Before we dive into the depths of this topic, it must be stated that I am not an expert on mental health, therapy or the inner workings of creatives for that matter. I am merely speaking authoritatively based on my individual experience as a person in the creative field who has benefited from therapy. That’s what we’re doing now as an internet, right? Speaking in sweeping terms about our personal experiences and assuming they apply to everyone? Now, that we’ve established that, we can continue with my sweeping assumptions.
Everyone is broken. We all have our shit. Losses suffered, professional setbacks, general life difficulties. Some, naturally, have endured more than others, but everyone has something that has chipped away at their psyche. Creatives are no exception. In fact, they (we? I hate calling myself a creative, it sounds braggy, another reason for therapy, but I digress) are probably exceptionally broken.
The creative field sets us up for a career filled with disappointments. We pour a little bit of who we are into every piece we turn out and there’s no one right answer to solve the problems we face. When a client comes back and says, “this just doesn’t POP enough” or “my mother-in-law didn’t get it,” it not only feels like they are criticizing our work, but who we are. And there’s no way we can prove them wrong. So they must be right.
We start to internalize these opinions and draw the conclusion that we’re failing creatively. And if we’re failing creatively, we’re failing humanly. While this might seem like a leap, it’s a logical one to the creative brain. One that’s not so easy to step back from without the help of a professional third-party. Lest you think I’m proclaiming that all creatives are unique, sensitive little flowers without the research to back it up, check this out, Psychology Today agrees with me. Creative minds are busted.
I’ve been going to therapy off and on for years. Sometimes to untangle personal issues, but lately, my self-work has been almost entirely focused on the professional lumps.
Criticism Becomes the Internal Talk Track
Almost a decade ago, a boss looked at me from his swivel chair throne as the golf channel droned on in the background and told me I just wasn’t creative. I nodded and fought through the bowling ball welling up in my throat to mutter something about how I had been brought on to take over for those deemed more creative when their campaigns weren’t clicking with the client. This weak-willed objection didn’t change his mind, but his words changed mine. I decided he, in his infinite wisdom gained over decades of advertising sales, had to be right. I left that office with a sound bite that plays in my head to this very day.
When I’m struggling with exploring a new campaign angle —“you’re just not creative.” When someone pitches an idea far better than mine in a brainstorm — “you’re just not creative.” When a client doesn’t love my first draft — “you’re just not creative.”
I realize it’s ridiculous to take one person’s opinion and let it completely change how I view myself. But when there are no facts to combat the opinion, the opinion crawls inside your confidence and just builds a little home there. Until a professional comes in, hunts it down and demands that it pack up and leave. Or at the very least, gives you the tools you need to make the departure demand on your own.
In creative fields, your self-worth becomes entwined with what people are willing to pay. While, yes, one could argue that all fields are tied to a pay grade, most in the creative field have an hourly value assigned to their work outside of their salary. That hourly value means that clients think you are worth x amount of dollars. Which means if a client balks at a proposed budget, they are aghast at the fact that anyone could possibly think you are worth that much.
You’re not supposed to take money conversations personally. They typically have more to do with factors much larger than any one individual’s contribution to a project, but it’s hard not to hear, “you’re not worth it” when someone says, “I don’t think it should cost this much.”

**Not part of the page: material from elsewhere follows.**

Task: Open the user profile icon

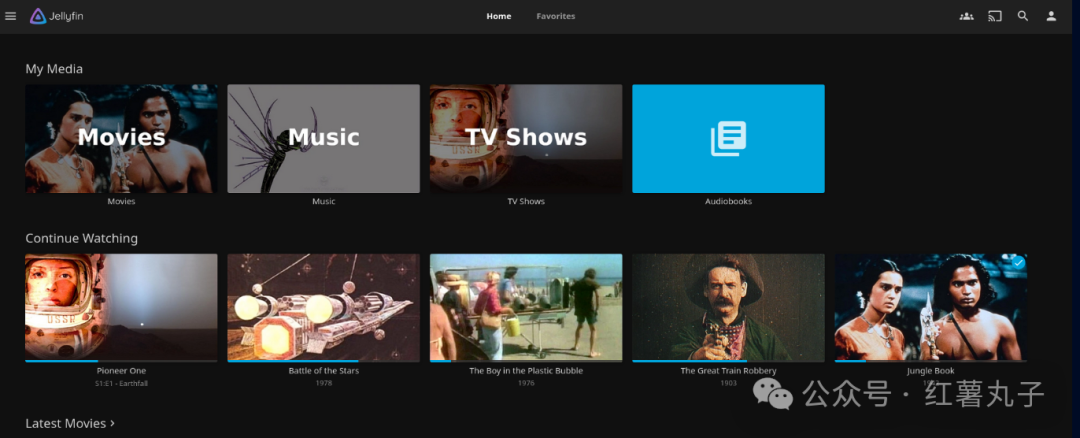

Therapy can help unravel this mess of self worth and budget constraints. Moreover, it can help you use your new compartmentalized position on hourly rates to stand stronger in your negotiations — and to know when it’s time to walk away. Asking for what you’re worth is never effortless, but when you take the emotion out of the equation, you can productized your work-worth while keeping your self-worth safely nestled in your life outside the office. When you achieve this zen balance, it quickly becomes clear that most people who challenge your value aren’t worth your time.
Inherently Creative Therapeutic Tools
Some of the most delighting breakthroughs I’ve had inside the therapist’s office have come from discovering how much creativity and therapy feed off each other. Maybe this is just because my therapist knows how to read a room and make suggestions tailored to my personality. But even when you consider the coping mechanisms covered in general mental wellness articles, it’s clear creativity can be therapeutic. Coloring, puzzling, reading and writing are all some of my favorite ways to work through stressful moments and all align well with my more creative proclivities.
Let’s be honest, retail therapy, heavy venting sessions and cocktails with friends are also some of my favorite coping mechanisms, but apparently those are all unhealthy, so what do I know? I’ll answer that rhetorical question for you. I know that therapy has helped me in every area of my life. It’s one personal time block I never let get bumped by work priorities, because I know, ultimately, it is a work priority. I work most creatively when my mind is clear of the negative talk tracks and constant uncertainty about my worth. So, if you work in a creative field, do yourself a favor. Find a therapist who gets you, give yourself the time and judgement-free space to lament life as a creative unicorn and bask in the healing power of working with a professional who gets paid to validate you.